WHAT IS NEEDED:
The records are to be reproduced verbatim.

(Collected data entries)
╭──
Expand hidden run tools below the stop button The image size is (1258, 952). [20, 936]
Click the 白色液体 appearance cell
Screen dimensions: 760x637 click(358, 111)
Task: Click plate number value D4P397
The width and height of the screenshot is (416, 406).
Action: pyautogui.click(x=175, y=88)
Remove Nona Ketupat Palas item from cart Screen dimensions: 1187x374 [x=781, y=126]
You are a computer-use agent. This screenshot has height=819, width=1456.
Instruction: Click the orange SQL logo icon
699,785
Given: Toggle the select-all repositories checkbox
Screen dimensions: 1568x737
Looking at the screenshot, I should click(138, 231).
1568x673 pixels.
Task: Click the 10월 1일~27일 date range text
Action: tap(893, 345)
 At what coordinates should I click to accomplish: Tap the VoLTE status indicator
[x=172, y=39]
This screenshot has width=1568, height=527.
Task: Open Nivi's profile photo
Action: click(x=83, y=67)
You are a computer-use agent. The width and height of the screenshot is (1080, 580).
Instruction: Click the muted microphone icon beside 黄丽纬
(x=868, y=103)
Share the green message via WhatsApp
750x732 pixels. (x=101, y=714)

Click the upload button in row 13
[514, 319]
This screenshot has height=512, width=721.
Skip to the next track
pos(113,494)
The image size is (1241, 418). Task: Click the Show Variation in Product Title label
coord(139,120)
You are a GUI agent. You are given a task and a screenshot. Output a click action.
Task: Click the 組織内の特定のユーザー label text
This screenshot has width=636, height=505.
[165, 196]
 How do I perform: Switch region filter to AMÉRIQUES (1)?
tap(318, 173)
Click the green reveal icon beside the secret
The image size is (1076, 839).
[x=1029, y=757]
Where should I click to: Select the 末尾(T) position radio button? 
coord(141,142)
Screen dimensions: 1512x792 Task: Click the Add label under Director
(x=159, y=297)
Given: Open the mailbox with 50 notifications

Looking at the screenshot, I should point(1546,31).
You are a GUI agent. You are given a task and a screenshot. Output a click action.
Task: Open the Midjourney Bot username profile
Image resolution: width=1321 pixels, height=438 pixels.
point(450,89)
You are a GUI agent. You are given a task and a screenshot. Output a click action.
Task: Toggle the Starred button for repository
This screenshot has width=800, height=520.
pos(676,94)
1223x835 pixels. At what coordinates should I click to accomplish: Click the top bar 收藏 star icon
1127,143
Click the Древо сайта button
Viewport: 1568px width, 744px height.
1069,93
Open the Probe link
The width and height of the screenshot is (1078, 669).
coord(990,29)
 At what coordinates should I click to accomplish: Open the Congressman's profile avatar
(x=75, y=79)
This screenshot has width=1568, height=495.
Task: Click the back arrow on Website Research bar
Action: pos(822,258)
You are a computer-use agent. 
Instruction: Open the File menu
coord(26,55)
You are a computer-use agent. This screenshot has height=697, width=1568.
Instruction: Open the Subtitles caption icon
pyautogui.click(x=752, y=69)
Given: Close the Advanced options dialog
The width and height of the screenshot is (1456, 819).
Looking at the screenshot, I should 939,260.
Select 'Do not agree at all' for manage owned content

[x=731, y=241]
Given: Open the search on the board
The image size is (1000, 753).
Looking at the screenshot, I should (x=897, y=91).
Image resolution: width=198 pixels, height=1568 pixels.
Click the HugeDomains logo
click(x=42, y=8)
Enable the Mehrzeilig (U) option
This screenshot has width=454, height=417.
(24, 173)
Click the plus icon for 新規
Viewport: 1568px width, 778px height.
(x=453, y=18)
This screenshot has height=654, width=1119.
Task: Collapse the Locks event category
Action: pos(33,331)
╰──
YOUR SOLUTION:
Expand hidden run tools below the stop button The image size is (1258, 952). [20, 936]
Click the 白色液体 appearance cell
Screen dimensions: 760x637 click(358, 111)
Task: Click plate number value D4P397
The width and height of the screenshot is (416, 406).
Action: pyautogui.click(x=175, y=88)
Remove Nona Ketupat Palas item from cart Screen dimensions: 1187x374 [x=781, y=126]
You are a computer-use agent. This screenshot has height=819, width=1456.
Instruction: Click the orange SQL logo icon
699,785
Given: Toggle the select-all repositories checkbox
Screen dimensions: 1568x737
Looking at the screenshot, I should click(138, 231).
1568x673 pixels.
Task: Click the 10월 1일~27일 date range text
Action: tap(893, 345)
 At what coordinates should I click to accomplish: Tap the VoLTE status indicator
[x=172, y=39]
This screenshot has width=1568, height=527.
Task: Open Nivi's profile photo
Action: click(x=83, y=67)
You are a computer-use agent. The width and height of the screenshot is (1080, 580).
Instruction: Click the muted microphone icon beside 黄丽纬
(x=868, y=103)
Share the green message via WhatsApp
750x732 pixels. (x=101, y=714)

Click the upload button in row 13
[514, 319]
This screenshot has height=512, width=721.
Skip to the next track
pos(113,494)
The image size is (1241, 418). Task: Click the Show Variation in Product Title label
coord(139,120)
You are a GUI agent. You are given a task and a screenshot. Output a click action.
Task: Click the 組織内の特定のユーザー label text
This screenshot has width=636, height=505.
[165, 196]
 How do I perform: Switch region filter to AMÉRIQUES (1)?
tap(318, 173)
Click the green reveal icon beside the secret
The image size is (1076, 839).
[x=1029, y=757]
Where should I click to: Select the 末尾(T) position radio button? 
coord(141,142)
Screen dimensions: 1512x792 Task: Click the Add label under Director
(x=159, y=297)
Given: Open the mailbox with 50 notifications

Looking at the screenshot, I should point(1546,31).
You are a GUI agent. You are given a task and a screenshot. Output a click action.
Task: Open the Midjourney Bot username profile
Image resolution: width=1321 pixels, height=438 pixels.
point(450,89)
You are a GUI agent. You are given a task and a screenshot. Output a click action.
Task: Toggle the Starred button for repository
This screenshot has width=800, height=520.
pos(676,94)
1223x835 pixels. At what coordinates should I click to accomplish: Click the top bar 收藏 star icon
1127,143
Click the Древо сайта button
Viewport: 1568px width, 744px height.
1069,93
Open the Probe link
The width and height of the screenshot is (1078, 669).
coord(990,29)
 At what coordinates should I click to accomplish: Open the Congressman's profile avatar
(x=75, y=79)
This screenshot has width=1568, height=495.
Task: Click the back arrow on Website Research bar
Action: pos(822,258)
You are a computer-use agent. 
Instruction: Open the File menu
coord(26,55)
You are a computer-use agent. This screenshot has height=697, width=1568.
Instruction: Open the Subtitles caption icon
pyautogui.click(x=752, y=69)
Given: Close the Advanced options dialog
The width and height of the screenshot is (1456, 819).
Looking at the screenshot, I should 939,260.
Select 'Do not agree at all' for manage owned content

[x=731, y=241]
Given: Open the search on the board
The image size is (1000, 753).
Looking at the screenshot, I should (x=897, y=91).
Image resolution: width=198 pixels, height=1568 pixels.
Click the HugeDomains logo
click(x=42, y=8)
Enable the Mehrzeilig (U) option
This screenshot has width=454, height=417.
(24, 173)
Click the plus icon for 新規
Viewport: 1568px width, 778px height.
(x=453, y=18)
This screenshot has height=654, width=1119.
Task: Collapse the Locks event category
Action: pos(33,331)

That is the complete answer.